- Born: Jacqueline Halle Sinks 1928 Puerto Rico
- Died: 25 March 2008 (aged 79–80)
- Education: Park College (BA) University of Kansas (PhD)
- Occupations: Professor of anatomy and cell biology
- Employer: State University of New York

= Jacqueline Jakway =

Neuroscientist

Jacqueline Halle Sinks Jakway (1928 – 25 March 2008) was a professor of anatomy and cell biology.

==Background==
Jakway was born Jacqueline Halle Sinks in 1928 in Puerto Rico, later moving to Missouri. Jakway attended Joplin High School in 1946, followed by attending Park College in Parkville, earning a BA in biology in 1950, and then in 1958 pursued a PhD in anatomy from the University of Kansas.
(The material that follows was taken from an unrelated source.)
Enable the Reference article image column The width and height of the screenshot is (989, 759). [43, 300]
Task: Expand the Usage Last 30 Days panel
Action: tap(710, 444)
Jakway worked her postdoc at the University of Nebraska becoming an assistant professor of anatomy at the University of Southern California in 1961. Jakway then moved to New York and taught gross anatomy and neuroanatomy as an associate professor of anatomy and cell biology at the State University of New York Downstate Medical College from 1967 to 2008. She has been noted by a former student for her impact on Occupational Therapy students in need of high-quality Anatomy courses at Downstate Medical Center in Brooklyn, New York, as well as for her role in designing the curriculum in collaboration with Occupational Therapy faculty members.

==Publications==
Jakway's PhD was focused on the genetic inheritance patterns in Guinea pigs and she produced several publications during this period, including "An Inherited Spermatogenic Hypoplasia in the Guinea Pig", "The inheritance of patterns of sexual behaviour in female guinea pigs", and "Inheritance of patterns of mating behaviour in the male guinea pig". Jakway then went on to study the anatomy of the eye and publish "A Perspective on the Fundamental Retinal Projections of Vertebrates" and "Retinal Projections in the Tiger Salamander, Ambystoma tigrinum".